Until recently, Pieces of Eight was home to one of those carny machines that would print any group of 30-some letters on a souvenir coin. You’d drop your four bits, swing a “Metropolis”-like clock hand to the desired letter and pull a handle — and deep within the machine you’d feel and hear the satisfying, metallic thunk sound of the letter being pressed into the coin. (I’m not describing this very well. Come back, Paul Lukas! Your country needs you.) When you finished, you’d pull a handle and out would come your custom-stamped coin, which looked for all the world like a genuine doubloon. (Heh. A doubloon isn’t the same thing as a real de a ocho, though never mind.)
As satisfying as the printing process was, it was an even greater pleasure to hold the finished product in the palm of your hand. Other such carny machines issued coins of flyweight aluminum, but Disney gave you a nice, heavy piece of nickel alloy that actually felt like it had some value. You could melt it down for grapeshot. You could spend a lifetime attempting to transform it into gold. Or you could use it as a decorative anchor for your keychain, as I’ve done.
I’d love to tell you to run down there and get your own customized filthy lucre, but the machine is gone, and has been for several years. There are rumors of occasional re-appearances (dropped off by the Flying Dutchman?), though when I query a Cast Member about its absence they either tell me that it’s out for repairs (quite possible; it’s a sensitive piece of machinery) or they don’t know what the bloody hell I’m talking about. One strident teenaged girl insisted that the machine had never existed at all — at which point I showed her my keychain.
“Go soak yer head in the salmagundi, ye underpaid powder monkey!” I might have bellowed at her, if the talk-like-a-pirate thing weren’t so played out. “Yer pwned!”
And so, for the first and last time, I will address the Disney decision-makers who will never, ever lay eyes on this bl-g: Please bring back the coin-stamping machine formerly located at Pieces of Eight. (And if it’s there now, please keep it there.) Oh, I’m sure that you have your reasons for having removed the machine, reasons that seem valid to you: I imagine that it’s fairly expensive to maintain and stock the machine, and considering how skittish you’ve become about stitching nicknames on souvenir hats, I’m sure that you don’t want today’s teenage gangsta goths imprinting your souvenirs with four-letter words, gang slogans and Fall Out Boy lyrics.
Here’s the thing, though: I don’t remotely care about any of that. Yours is a billion-dollar concern and you can afford to eat a few thousand bucks a year. If you have the wherewithal to make three Pirates of the Craibbean movies, you can build a second doubloon-stamping machine to sit in for the broken one.
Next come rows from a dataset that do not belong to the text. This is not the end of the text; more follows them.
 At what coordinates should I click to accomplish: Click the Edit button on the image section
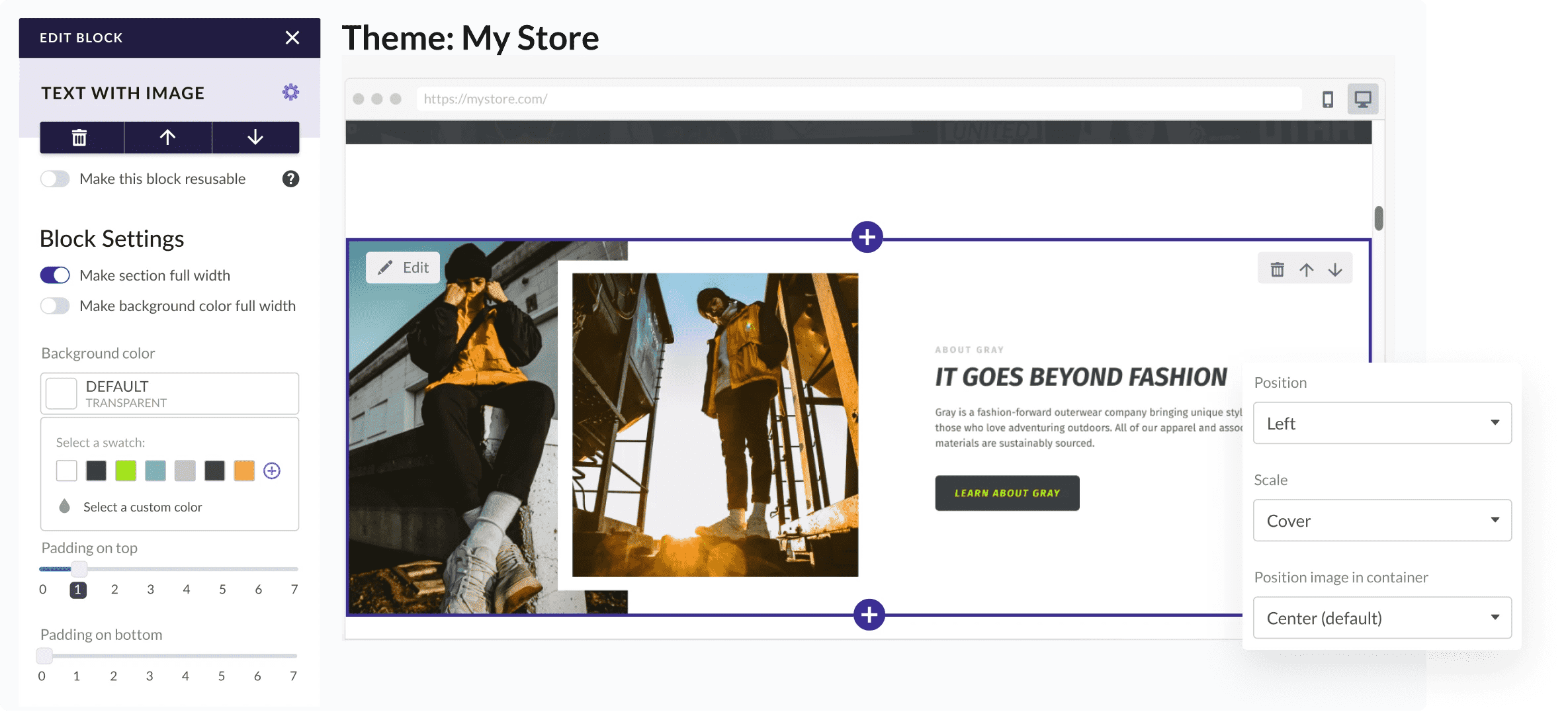tap(403, 267)
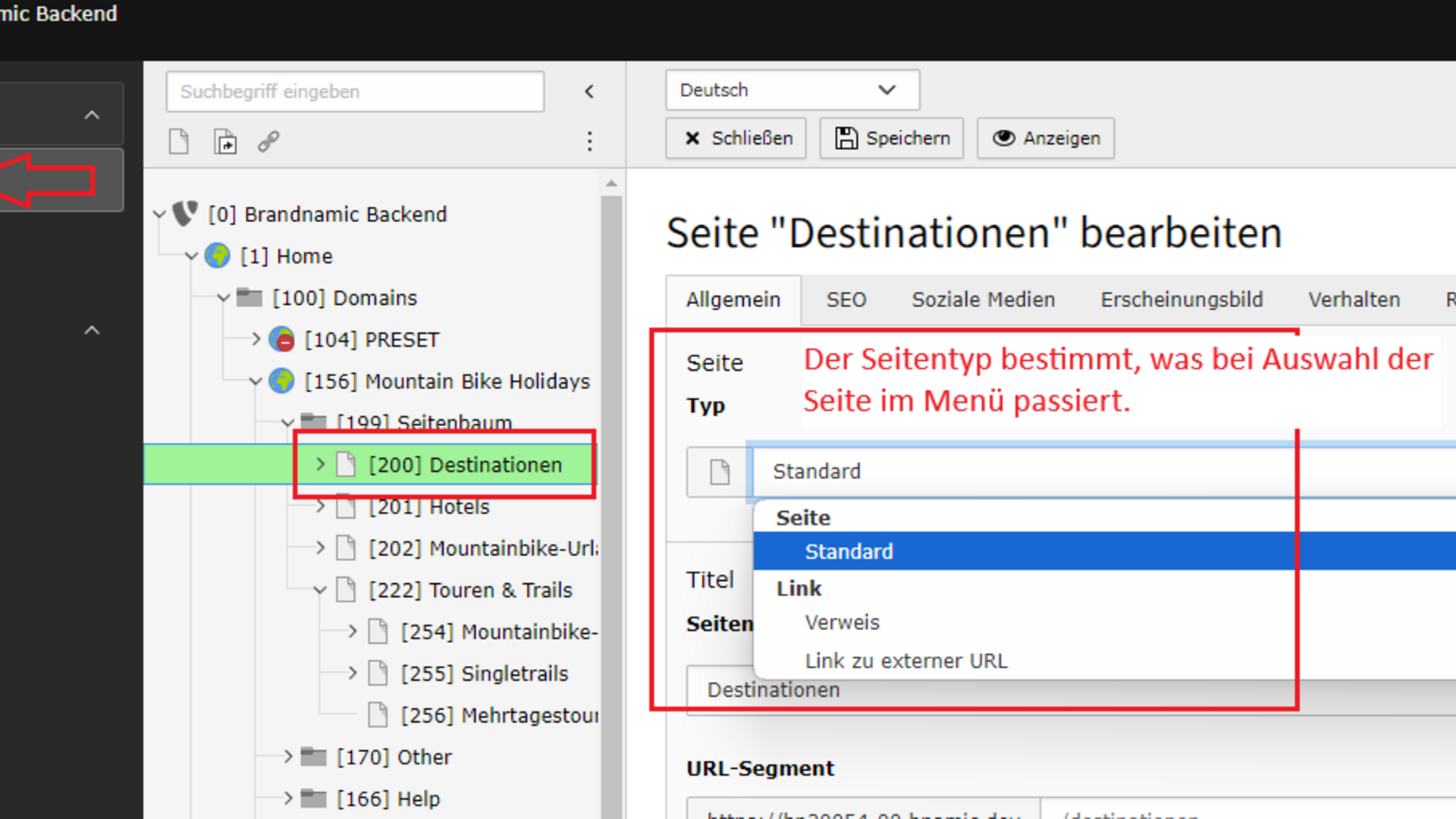Click the Speichern button
The height and width of the screenshot is (819, 1456).
click(892, 138)
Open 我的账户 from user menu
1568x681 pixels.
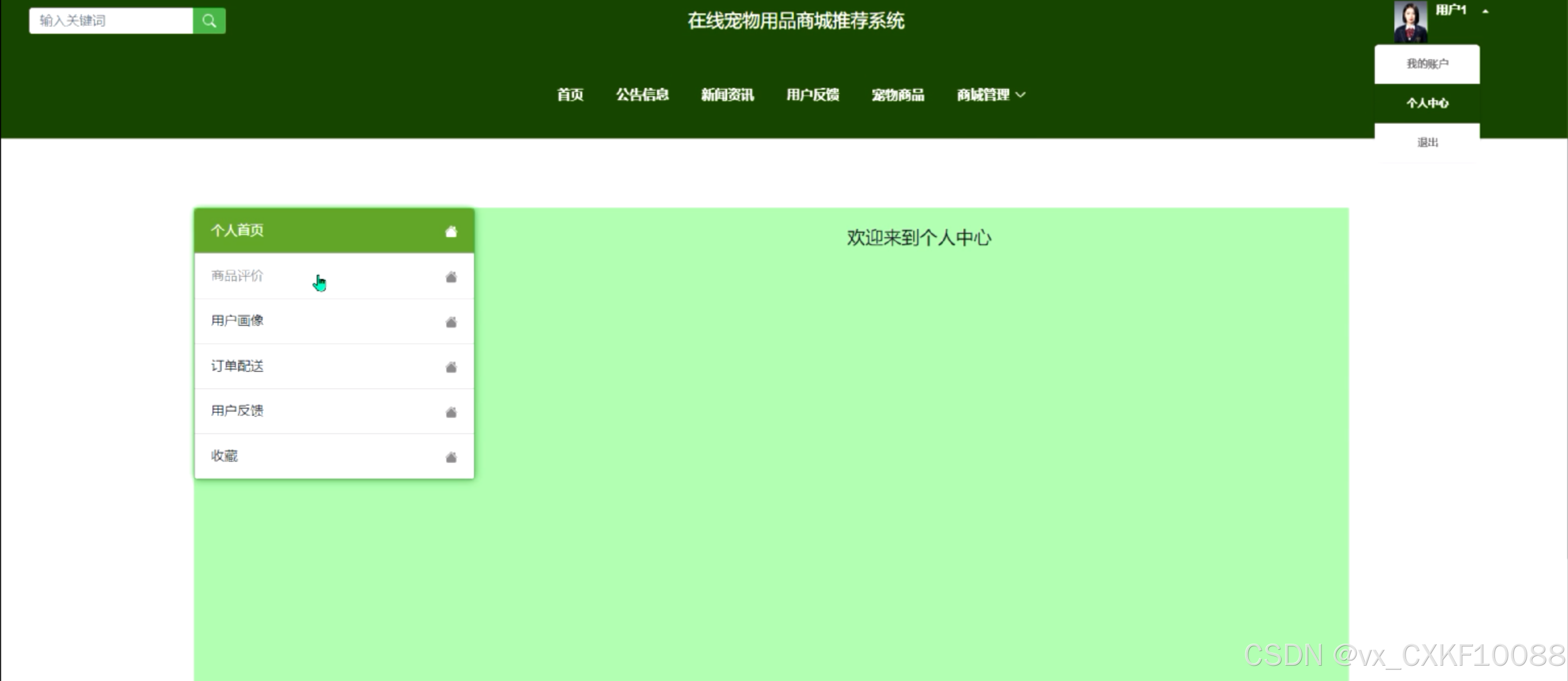tap(1427, 63)
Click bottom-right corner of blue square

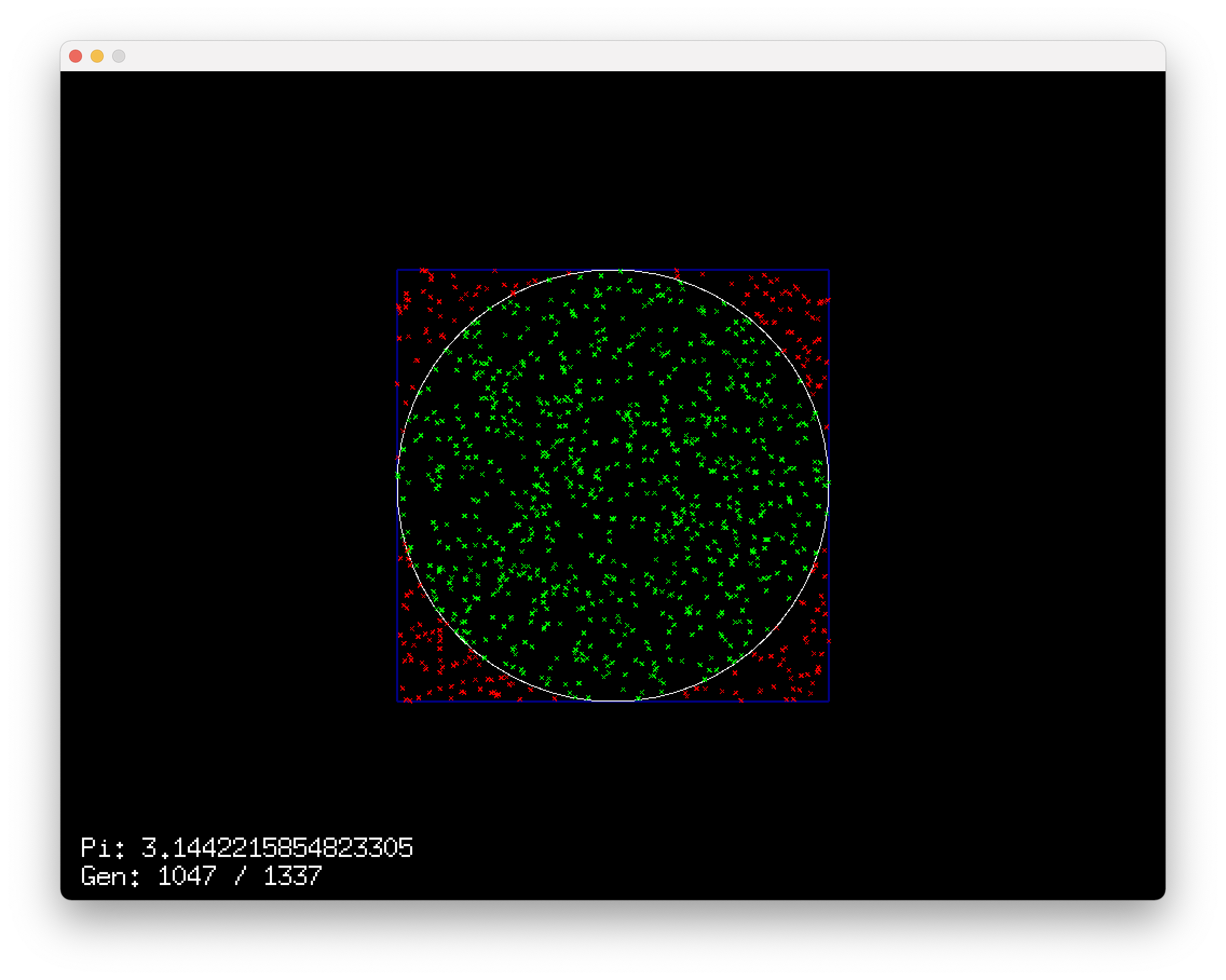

And if you’re worried about teenaged kids putting blue words on their coins, get this: The coin on my keychain has bore a prodigious number of filthy words for nearly twenty years now, and as near as I can tell, it has created no great rift in the public decency. It’s a pirate coin; what do you want? Pirates say naughty words, ye cowardly cacklefruits. An’ no sea rat e’er palmed a coin that weren’t already dirty.